32

It was wonderful to be home. I wandered through the house, constantly ambushing Mervyn, Ben and Rachel with unexpected hugs. I needed the reassurance and comfort of holding them close.

By now Rachel was old enough to understand. While she wanted us to spend more time together, she appreciated that time was running out for many child migrants and that our family sacrifice was minor compared with their problems.

But not long after I returned, Rachel said something that stopped me in my tracks. She had noticed that my hair was falling out again – it was all over the towels and the bathroom floor. Putting her arms around me, Rachel whispered, ‘Oh, Mum, it’s time somebody said to them that you belong to us.’

I was deeply upset. It was not the child migrants’ fault. The Trust’s lack of funds had ensured that we had to work twelve hours a day, most days of the week.

I had missed Rachel’s birthday almost every year except one – her eighteenth – in the previous five years. I had missed anniversaries, school concerts, fêtes, football games … the list was shamefully long.

And no matter how hard I tried to acknowledge that failure when I returned home, it was never the same. You can’t make up for missing a birthday – that special day is gone for ever.

On the other hand, I was working with people who sometimes had never known, with any certainty, on what day they should be celebrating their birthday, or even their correct age. I’ve often sent people their first birthday card. It is my way of letting them know how important they are to me.

My children have grown up in the real world. Thankfully, they understand the sacrifices our family has made. And they know that I would never let the child migrants down. I couldn’t live with myself.

Soon after I returned to the UK, I was surprised to hear that Dr Barry Coldrey had finally revealed limited details of his ‘investigation’ on behalf of the Christian Brothers. He admitted to the West Australian newspaper that he had uncovered evidence that some brothers may have sexually abused children at Bindoon Boys’ Town. Whether his wider findings were made public, he said, would depend upon his ‘employer’.

‘I am prepared to say that the lines of evidence against certain staff members are strong, but I’m not, at the moment, prepared to go further than that.’

He went on to comment on one brother whose name had cropped up often in the Bindoon old boys’ stories, saying, ‘There are strong allegations against this chap [Brother] Angus but all I would say at this stage is that if he was living, well, he would have a lot to answer for.’

As far as I knew, this was the first time the Christian Brothers had admitted that there might, after all, be some truth in the allegations of sexual abuse.

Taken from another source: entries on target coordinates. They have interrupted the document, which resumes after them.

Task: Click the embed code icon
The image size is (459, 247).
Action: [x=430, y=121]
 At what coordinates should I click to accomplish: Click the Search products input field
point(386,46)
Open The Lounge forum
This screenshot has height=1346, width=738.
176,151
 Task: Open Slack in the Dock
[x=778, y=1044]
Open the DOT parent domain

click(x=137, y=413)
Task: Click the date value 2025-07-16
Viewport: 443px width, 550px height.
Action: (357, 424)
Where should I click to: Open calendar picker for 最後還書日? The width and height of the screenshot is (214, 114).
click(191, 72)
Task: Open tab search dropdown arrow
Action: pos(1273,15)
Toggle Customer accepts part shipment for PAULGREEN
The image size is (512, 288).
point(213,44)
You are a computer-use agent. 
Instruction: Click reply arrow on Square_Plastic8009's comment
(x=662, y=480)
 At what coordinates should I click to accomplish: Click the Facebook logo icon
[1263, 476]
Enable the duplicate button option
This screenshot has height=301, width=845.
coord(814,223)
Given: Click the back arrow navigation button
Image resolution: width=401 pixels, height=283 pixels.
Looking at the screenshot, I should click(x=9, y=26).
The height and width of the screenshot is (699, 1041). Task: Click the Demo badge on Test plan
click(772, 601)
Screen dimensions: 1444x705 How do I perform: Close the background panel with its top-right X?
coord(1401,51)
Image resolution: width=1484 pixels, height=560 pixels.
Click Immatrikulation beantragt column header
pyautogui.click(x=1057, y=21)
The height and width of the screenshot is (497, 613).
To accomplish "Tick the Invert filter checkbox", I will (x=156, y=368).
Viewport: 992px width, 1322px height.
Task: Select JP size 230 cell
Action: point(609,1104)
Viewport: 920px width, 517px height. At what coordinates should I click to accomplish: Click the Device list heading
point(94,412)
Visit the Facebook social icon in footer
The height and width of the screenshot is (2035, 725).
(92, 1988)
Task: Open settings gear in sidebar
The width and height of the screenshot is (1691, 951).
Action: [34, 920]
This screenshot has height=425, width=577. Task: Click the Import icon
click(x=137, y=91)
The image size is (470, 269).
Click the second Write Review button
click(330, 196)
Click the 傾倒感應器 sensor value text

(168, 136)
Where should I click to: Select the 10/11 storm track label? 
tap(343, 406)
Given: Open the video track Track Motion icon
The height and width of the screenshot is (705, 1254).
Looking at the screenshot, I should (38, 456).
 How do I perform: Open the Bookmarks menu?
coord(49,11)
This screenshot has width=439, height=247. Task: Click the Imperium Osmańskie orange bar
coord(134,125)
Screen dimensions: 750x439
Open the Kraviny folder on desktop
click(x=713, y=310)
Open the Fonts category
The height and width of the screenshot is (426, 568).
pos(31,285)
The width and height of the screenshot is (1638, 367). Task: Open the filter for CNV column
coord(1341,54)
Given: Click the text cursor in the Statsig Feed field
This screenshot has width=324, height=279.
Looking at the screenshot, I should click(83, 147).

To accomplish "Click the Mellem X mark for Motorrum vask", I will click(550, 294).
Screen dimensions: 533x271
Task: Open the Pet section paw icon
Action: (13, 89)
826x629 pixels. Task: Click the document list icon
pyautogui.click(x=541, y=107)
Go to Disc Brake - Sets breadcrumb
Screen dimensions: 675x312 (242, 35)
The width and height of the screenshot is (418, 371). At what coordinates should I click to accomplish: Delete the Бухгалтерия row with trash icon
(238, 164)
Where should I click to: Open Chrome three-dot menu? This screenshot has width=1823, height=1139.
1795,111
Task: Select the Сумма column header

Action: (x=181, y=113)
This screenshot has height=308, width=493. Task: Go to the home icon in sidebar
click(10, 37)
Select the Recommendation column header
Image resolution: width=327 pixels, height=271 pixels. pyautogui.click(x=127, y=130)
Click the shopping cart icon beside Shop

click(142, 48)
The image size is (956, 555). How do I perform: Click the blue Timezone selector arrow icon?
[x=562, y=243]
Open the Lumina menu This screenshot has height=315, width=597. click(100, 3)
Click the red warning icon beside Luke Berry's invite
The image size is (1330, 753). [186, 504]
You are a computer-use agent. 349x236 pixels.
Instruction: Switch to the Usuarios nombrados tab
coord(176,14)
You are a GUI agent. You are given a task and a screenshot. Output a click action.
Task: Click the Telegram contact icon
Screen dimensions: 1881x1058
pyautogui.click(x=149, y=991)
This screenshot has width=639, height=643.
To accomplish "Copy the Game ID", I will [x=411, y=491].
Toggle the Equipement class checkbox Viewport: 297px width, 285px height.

Dr Coldrey went on to name another brother and a priest, Father William Giminez, against whom there had been ‘constant but never precise’ allegations.

Playing the fair-minded academic, Coldrey conceded some points and appeared both reasonable and balanced. However, having accepted that the allegations might be true, he then attacked other claims made by old boys.

But research can work both ways.

Perth social psychologist, Juanita Miller, was writing a doctoral thesis on the treatment of child migrants in Western Australia. Ms Miller interviewed 180 former child migrants from Bindoon, Clontarf, Tardun and Castledare and eventually claimed that in a given year at Clontarf Boys’ Home, as many as 50 of the 250 boys were being sexually abused. She collected the names of sixteen Christian Brothers alleged to have been involved.

Meanwhile, the Christian Brothers and many other charities maintained that the child migration schemes were inspired, subsidized and monitored by governments. They had merely picked up the pieces.

I knew this wasn’t entirely true, but, inevitably, governments must have been involved. You cannot move thousands of children from one side of the world to the other without it being sanctioned by the government of the day.